Джеф замечает, что стволы некоторых сосен поразительно, почти неправдоподобно толстые.

— Взгляни вон на тот ствол, — указывает он Тому. — Силища, да?

Том неохотно открывает глаза. Морозный ветер обозначил его морщины, он выглядит старше.

— Это не сосна, а бук.

Звучит язвительно, но Джеф давно решил пропускать мимо ушей насмешки Тома.

— Горная станция на высоте двух тысяч трехсот метров. Сейчас мы наверняка выше двух тысяч. Иначе бы они здесь не выжили, — говорит он.

— Здесь, — Том делает лыжной рукавицей размашистый полукруг, который — смекает Джеф — явно захватывает больший участок, чем этот белый скалистый массив перед ними, — выживают одни толстые…

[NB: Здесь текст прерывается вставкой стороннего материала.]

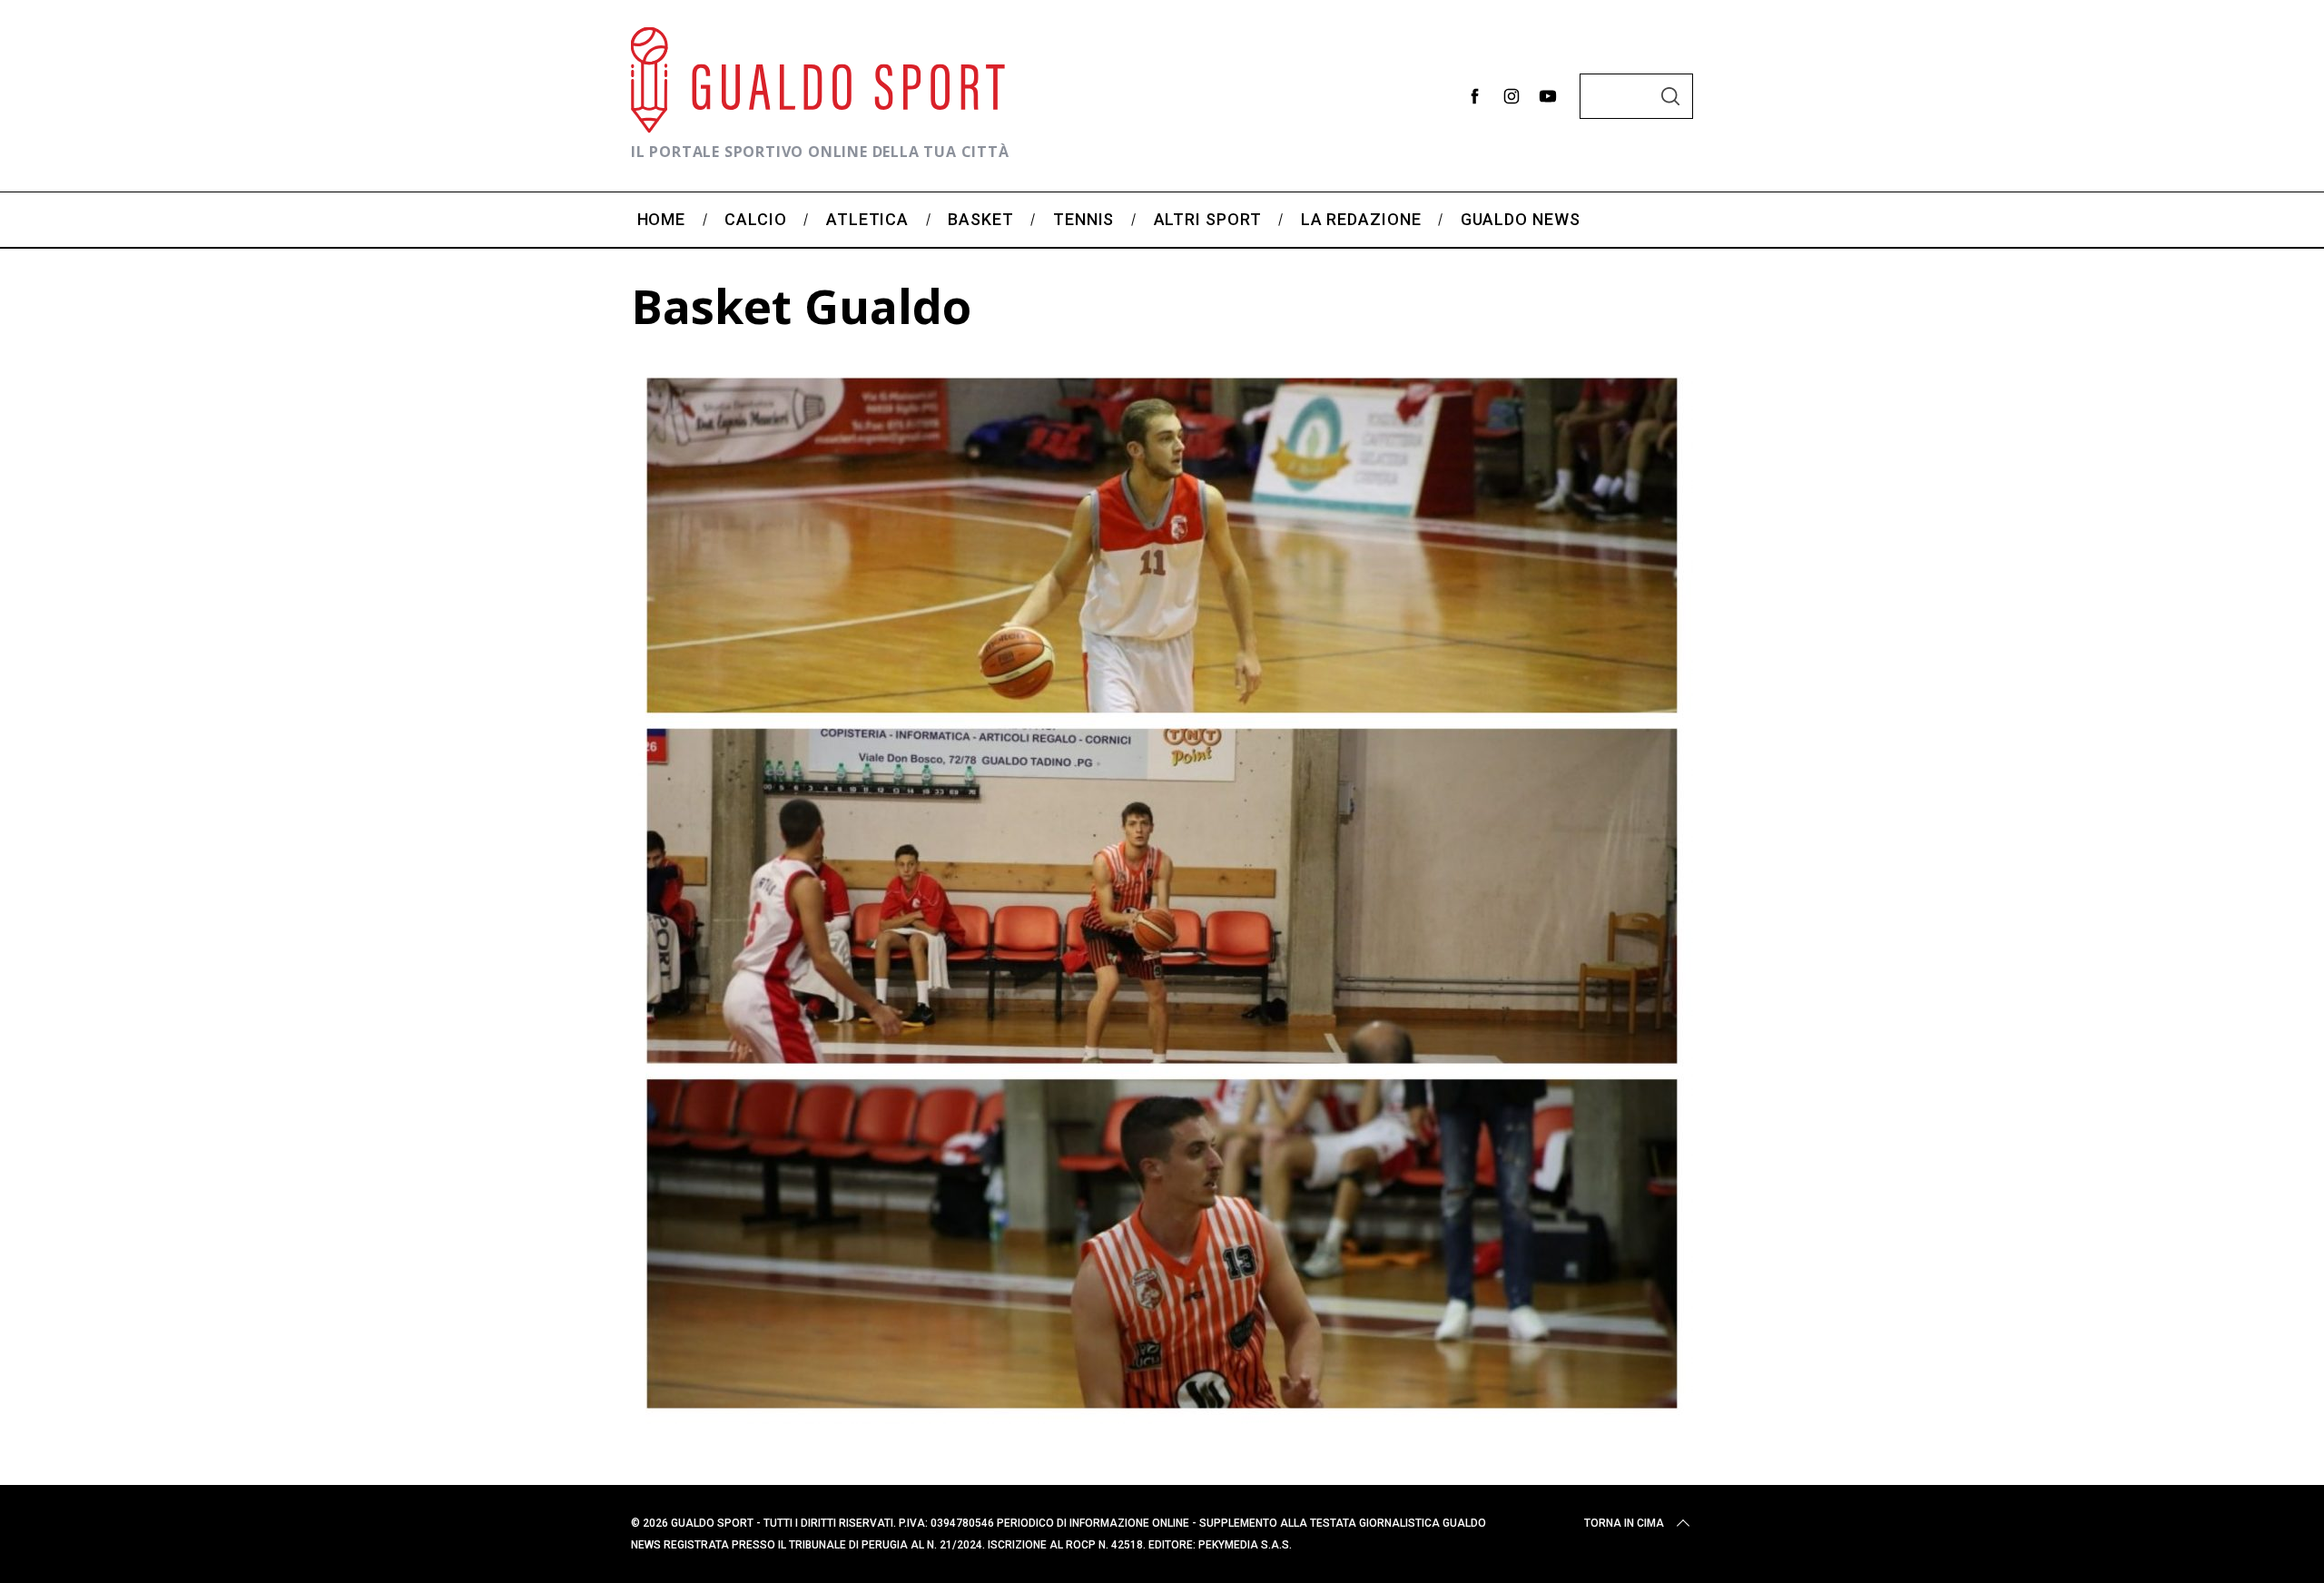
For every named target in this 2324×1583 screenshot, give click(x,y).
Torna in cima (1624, 1523)
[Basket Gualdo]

Джеф ухмыляется. Его манера сидеть тоже другая: Том сидит удобно развалившись, Джеф — выпрямившись и нетерпеливо озираясь. Минуту спустя ветер вдруг утихает, сразу теплеет. Подъемник ни с того ни с сего останавливается — не парадокс ли? Джеф ударяет рукояткой палки в защитный дымовой плексиглас.

— Итальянцы… — фыркает он.

Том поворачивает голову назад и довольно щурится на солнце. Стоит безветрие.

— Человеку нужна хотя бы толика умиротворения, — размышляет он вслух. — Уж если не мудрости. Умиротворение как бонус от бюро путешествий под названием «Жизнь». Если у тебя во время пересадки в аэропорту не по твоей вине срывается полет, любая порядочная авиакомпания хотя бы накормит тебя задарма.

О боже, на это у меня уже не хватает нервов, думает Джеф.

— А бывает еще хуже. Плюхаешься с книгой в кресло — как в добрых старых фильмах — и за полчаса прочитываешь всего две странички. Уставившись в стену, слушаешь шум трамваев, машин «скорой помощи» и тревожные гудки клаксонов.

Подъемник снова беззвучно двинулся.

— А так я мог бы кататься целую вечность.

— Н-да. Я решительно предпочитаю спуск.

— Вверх или вниз. Один черт.

У Джефа создается неприятное ощущение, что вещей, в которых их взгляды расходятся, уже слишком много, чтобы сохранялась прежняя дружба, но, разумеется, вслух он этого не высказывает.

— Надо отдать наточить их, — говорит он. — Такие лыжи быстро тупятся.

Том смеется, Джефа это по-настоящему бесит. Что, черт подери, смешного в том, что кто-то хочет отдать наточить края лыж? Он обиженно замолкает. Ох уж эти поэты, думает он. По мере того как подъемник поднимается к верхней мачте, в поле зрения вырисовывается часть лыжной трассы. Он наблюдает за отдельными лыжниками и про себя оценивает их. Но и на сей раз он не видит никого, кто бы катался лучше его, это приятно. На повороте показывается лыжный инструктор, а за ним хвост детей дошкольного возраста: на всех маленькие шлемы и светящиеся зеленые жилеты.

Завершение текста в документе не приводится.